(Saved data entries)
━━━━━━━━━━━━━━━━━━━━━━━━━━━━━━
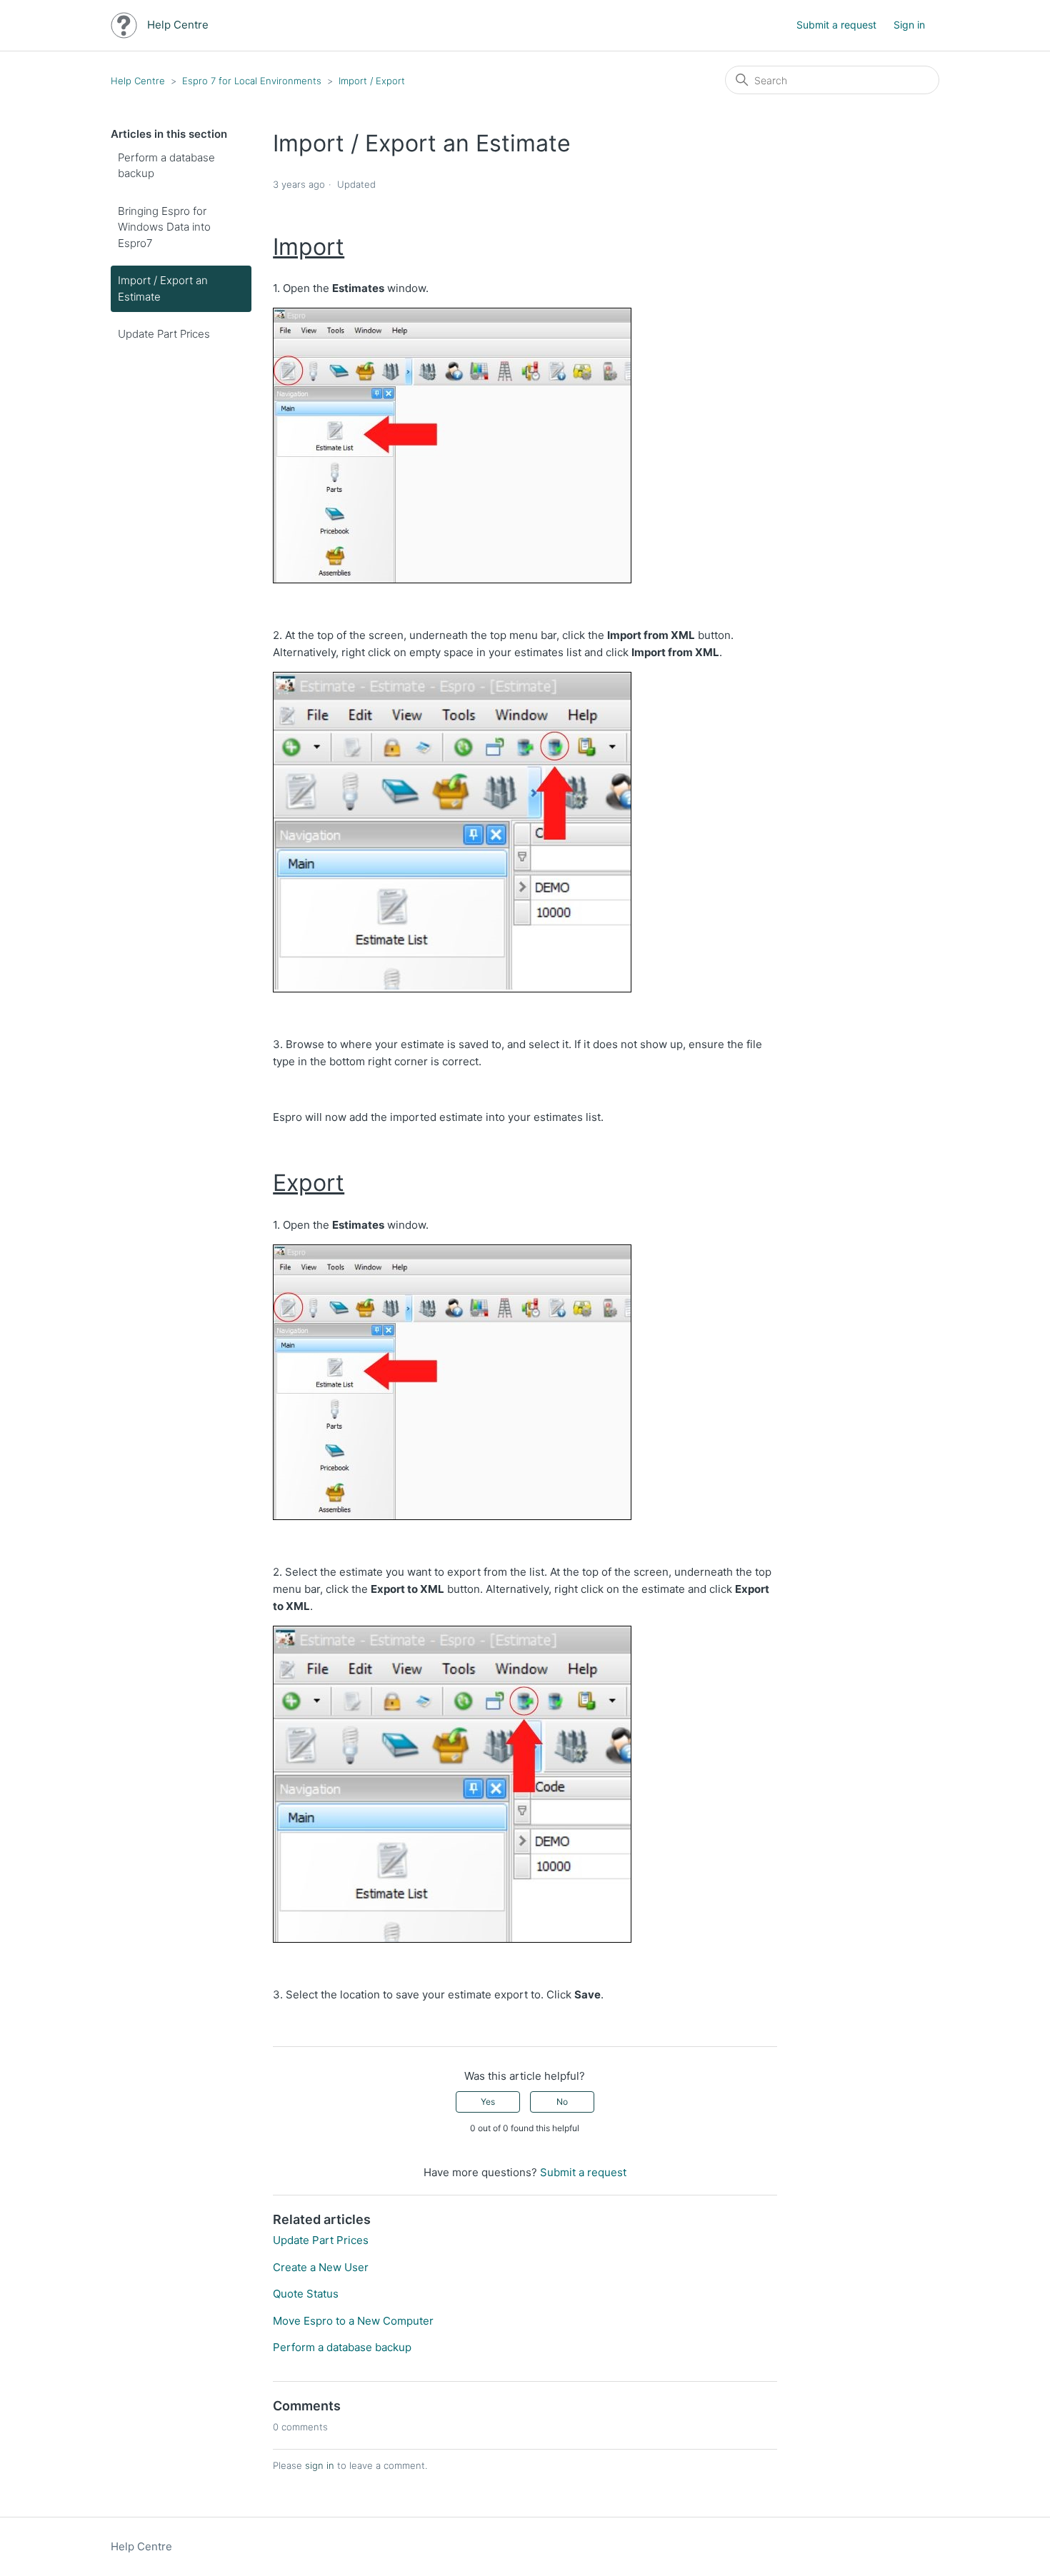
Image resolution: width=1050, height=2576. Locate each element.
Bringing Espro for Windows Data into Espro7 (164, 227)
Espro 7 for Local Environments (251, 80)
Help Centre (138, 80)
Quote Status (306, 2293)
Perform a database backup (166, 166)
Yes (488, 2101)
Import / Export (372, 80)
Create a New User (321, 2267)
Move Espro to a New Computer (353, 2321)
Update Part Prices (164, 334)
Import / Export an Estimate (163, 288)
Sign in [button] (909, 25)
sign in (319, 2465)
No (562, 2101)
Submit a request (836, 25)
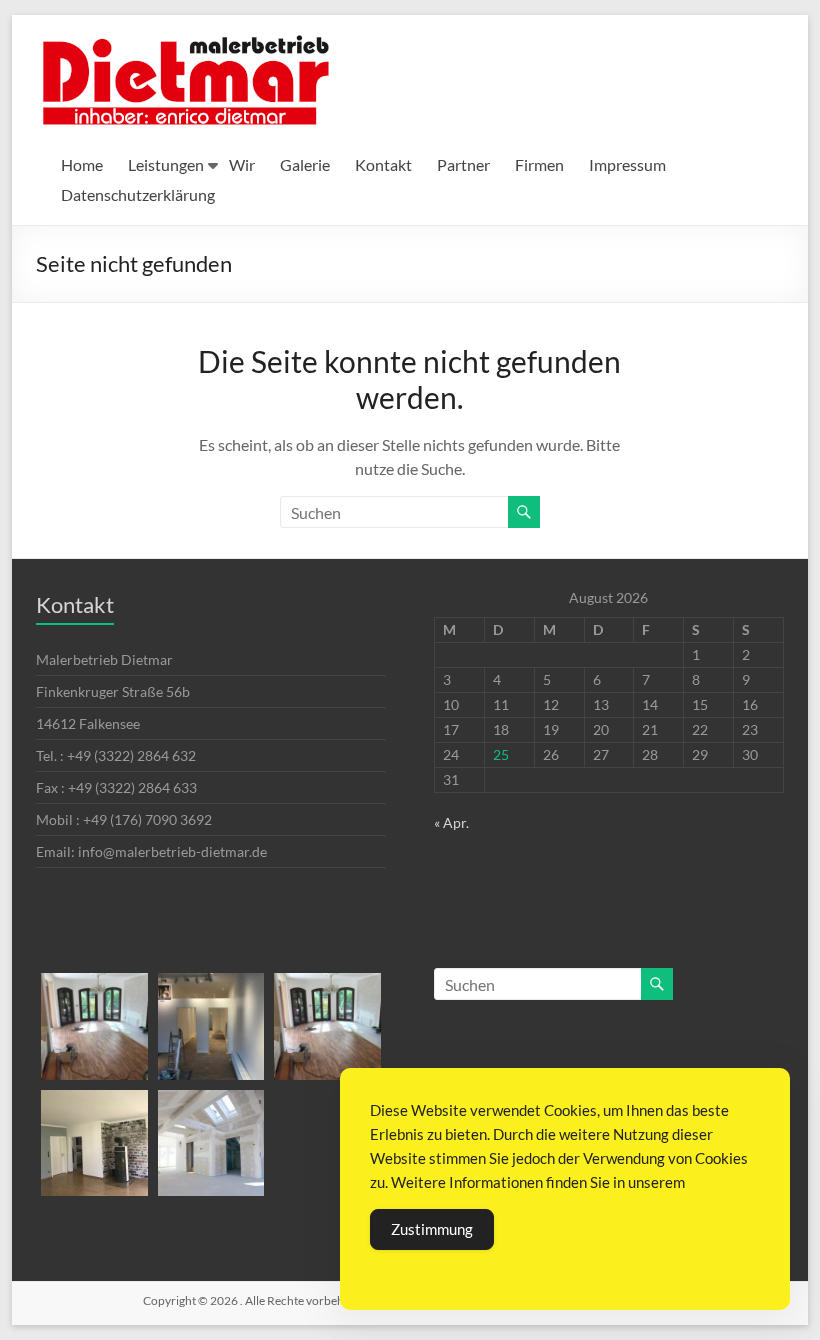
━━━━━━━━━━━━━━━━━━━━━━━━━━━━━━
**GOAL OF THE EXERCISE:**
Leaving out every picture, transcribe exactly the lines from the line that contains "Perform a database backup (166, 166)" through the final line of the entries above.

**FINISHED TASK:**
Perform a database backup (166, 166)
Yes (488, 2101)
Import / Export (372, 80)
Create a New User (321, 2267)
Move Espro to a New Computer (353, 2321)
Update Part Prices (164, 334)
Import / Export an Estimate (163, 288)
Sign in [button] (909, 25)
sign in (319, 2465)
No (562, 2101)
Submit a request (836, 25)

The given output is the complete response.